ENGINEERING & COLONIZATION
“It’s not an engineering problem, it’s a colonization problem.”
As an engineering student, when you think of the Indigenous water crisis, you may think to yourself of numerous ways in which you can fix it and technologies and developments that can be made to do so. But we should also be questioning: why it is it that an Indigenous community right next to a municipality will have a drinking water advisory, while the municipality has clean drinking water? Maybe the engineering solutions are not the only problem. Watch the video below, where Dr. Anderson will explore this topic more.
Now that you have finished the introduction to this workshop, take a moment to reflect.
- Has your mindset regarding Indigenous Ways of Knowing in engineering changed since before you started the workshop?
- What are you looking forward to exploring in this workshop?
After reflecting, please begin the main portions of the workshop below.
This workshop will be split into two main parts:
- Engineering & Culture.
- Building Cultural Competence.
Part 1: Engineering & Culture
THE IMPORTANCE OF LISTENING & SHARING STORIES
In our lives we will cross paths with many people from various backgrounds, cultures, belief systems, etc. that are different than our own. In this workshop, the focus is on the Canadian context. Dr. Kim Anderson will first introduce you to why listening and story telling is important when working with Indigenous communities.
The following videos include a Q & A and storytelling series that will allow you to explore these ideas by hearing from a past engineering graduate and her experiences with working with Indigenous communities.
HOW DO WE DECENTER OURSELVES WHEN WORKING WITH INDIGENOUS COMMUNITIES?

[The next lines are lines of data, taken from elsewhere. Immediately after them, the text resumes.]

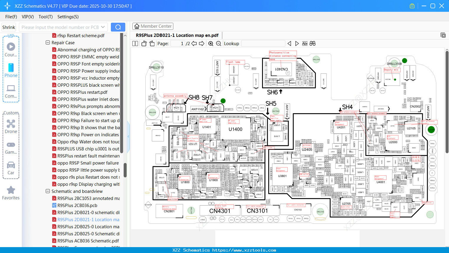Open Favorites from the sidebar
The image size is (449, 253).
[x=11, y=192]
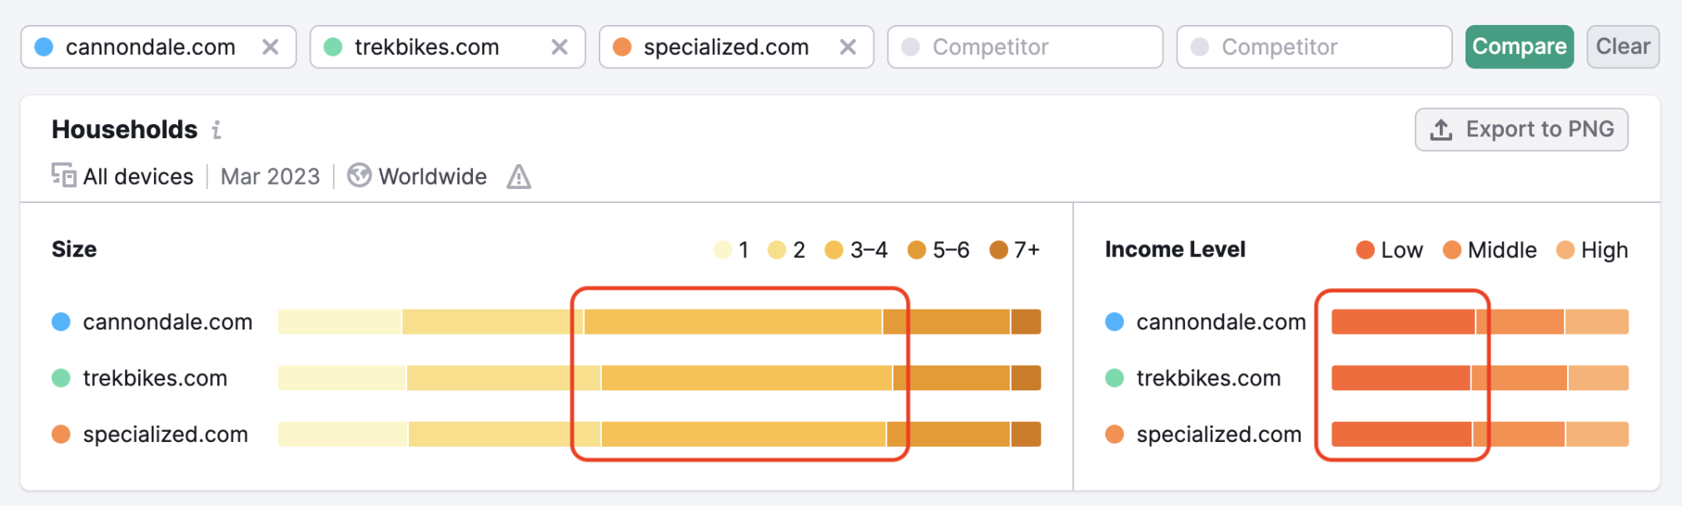The height and width of the screenshot is (506, 1682).
Task: Click the first empty Competitor input field
Action: coord(1024,47)
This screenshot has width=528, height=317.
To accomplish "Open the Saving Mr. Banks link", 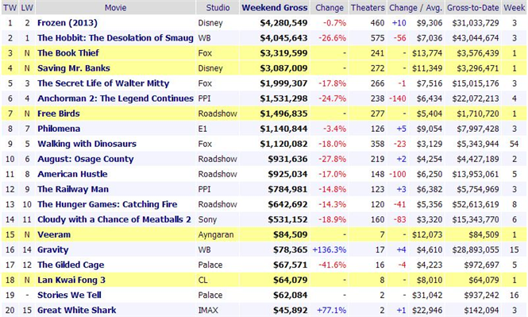I will [x=74, y=68].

Before watching the following video, take a moment to reflect on what you think a leadership role may look like when collaborating with Indigenous communities? This leadership position may be different from what you normally think of or are used to. It is important that we begin to look at how to decenter ourselves when working with an Indigenous community with different expertise.
Q&A: WHAT ARE THE BIGGEST LESSONS YOU HAVE LEARNED FROM YOUR WORK WITH INDIGENOUS COMMUNITIES?
Sam takes time to highlight some of the biggest lessons she has learned from her work with Indigenous communities. Listen as she reflects on her own self awareness, understanding and ways of presenting herself.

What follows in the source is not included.